Aisha Kumari is being escorted by police after her hearing at Supreme Court on Wednesday. — Online Photo
Aisha Kumari is being escorted by police after her hearing at Supreme Court on Wednesday. — Online Photo

ISLAMABAD: The chief justice was in a hurry for once. In just the second hearing on Wednesday of a case related to the conversion of three Hindu women, a Supreme Court bench, headed by Chief Justice Iftikhar Muhammad Chaudhry, wrapped up the case and announced its judgment.

The three young women present in the court were told to express their ‘true’ feelings about what they wanted to do and Sindh police were ordered to be their ‘protectors’ — ensure their safety and their happiness.

Police were asked to submit reports every fortnight about the wellbeing of the women.

The women did not utter a word during the proceedings. Later they were sent off to the registrar’s office to pour their hearts out.

In between, they were kept apart from their parents; they were taken to the registrar’s office from a different route so that no one would run into them.

The women recorded their statements before the registrar and decided to go with their husbands.

The judgment, however, did not go down well with the hapless parents. For the rest of the afternoon, the human tragedy that is the Hindu minority in Pakistan was played out on the steps of the Supreme Court building and outside as the families spoke to media and protested the verdict. Wednesday did not bring them the justice for which they had travelled from Sindh to Islamabad.

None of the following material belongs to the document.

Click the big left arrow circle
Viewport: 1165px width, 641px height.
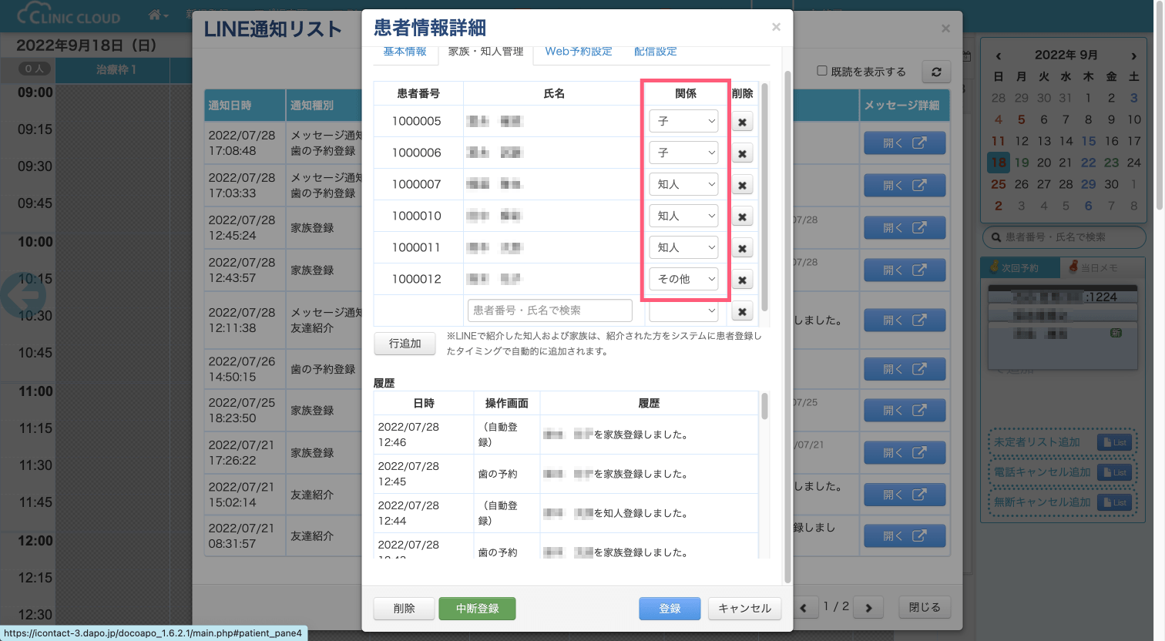pos(23,294)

The women who appeared before the court under the watchful eyes of Sindh police were Rinkal Kumari, 19, (now known as Faryal Bibi) of Mirpur Mathelo, Dr Lata Kumari, 30, (Hafsa) of Jacobabad, and Aasha Devi, 19, (Haleema Bibi) of Jacobabad, who earlier was missing but surfaced voluntarily.

“We gave these girls sufficient time to think about their future and we will not force them. They are grown-up and are allowed to go wherever they want to go,” the chief justice observed. He said they were sui juris (one who has reached maturity and is no longer dependent) and, therefore, fully in a position to decide about the future.

“We feel they (the women) stayed in a pressure-free atmosphere at the Panah Shelter Home in Karachi where neither of the parties was allowed to meet them,” the court observed.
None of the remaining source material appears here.